Anlaşmalı boşanma protokolü anlaşmalı boşanma davasının en önemli evrakıdır ve bu protokolün hatalı veya eksik olarak hazırlanması taraflar açısından telafisi imkansız hak kayıplarına sebep olabilir. Anlaşmalı boşanma protokolü hazırlanırken boşanma ve çocuklar ile boşanmanın mali sonuçlarına ilişkin düzenlemelerin detaylıca ve tarafların haklarına halel getirmeyecek şekilde ve ileride oluşabilecek olası sorunlar öngörülerek hazırlanması gerekmektedir. Uygulamada, tarafların karşılıklı haklarını ve alacaklarını bilmeden anlaşmalı boşanma protokolünü basit bir şekilde aralarında hazırladıkları veya arzuhalciye hazırlattıkları sıklıkla görülmektedir. Bu durum maalesef taraflar için ciddi hak kayıplarına sebebiyet vermektedir.

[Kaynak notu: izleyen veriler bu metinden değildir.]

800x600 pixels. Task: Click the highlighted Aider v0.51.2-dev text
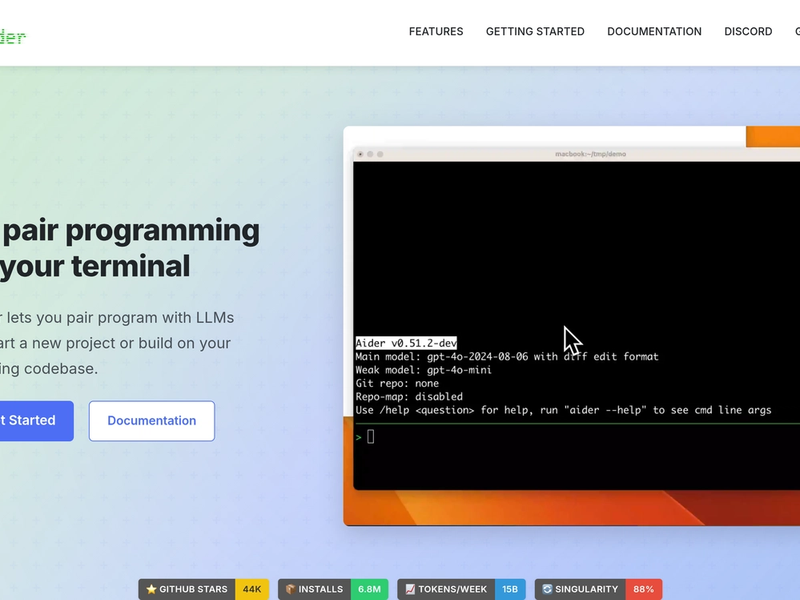tap(406, 343)
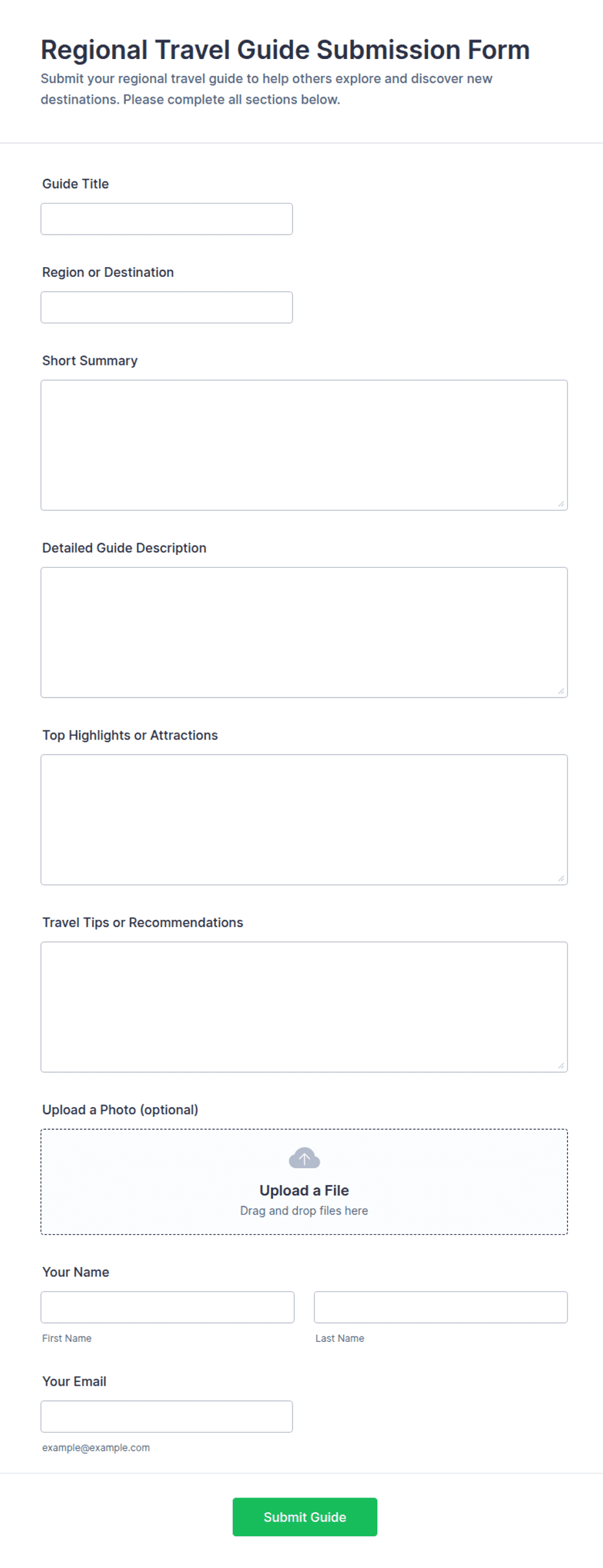This screenshot has width=603, height=1568.
Task: Click the Upload a File text
Action: (x=304, y=1190)
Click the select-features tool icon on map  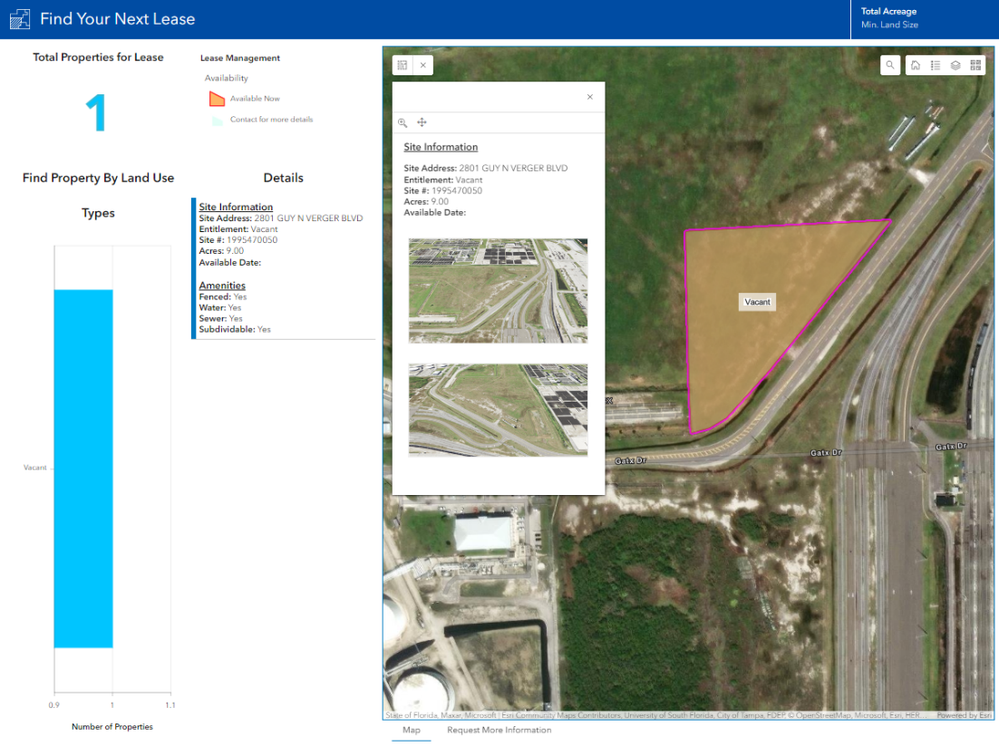[403, 65]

Hakimin, tarafların ve müşterek çocukların menfaatini dikkate almak suretiyle anlaşmalı boşanma protokolünde yer alan bazı hususları uygun bulmaması ve bunlarda değişikliğe giderek yapılan değişiklikleri taraf onayına sunması mümkündür. Yargılamanın uzamaması ve boşanmanın tek celsede sağlanabilmesi için protokolün doğru bir biçimde hazırlanması önem arz etmektedir.
Anlaşmalı boşanma protokolünde boşanmanın ferileri yani velayet ve nafaka ile maddi ve
manevi tazminat konusu önem arz eder. Bunlara ek olarak protokolde mal paylaşımına yönelik de tereddüte yer vermeyecek düzeyde bir anlaşmaya varılmış olmalıdır. Unutulmamalıdır ki protokolde mal paylaşımına yönelik bir anlaşmaya varılmamış olması sonradan tarafların mal paylaşımına yönelik dava açmalarına engel değildir. Yine ziynet eşyalarına yönelik bir anlaşmaya varılması da taraflar açısından faydalı olacaktır.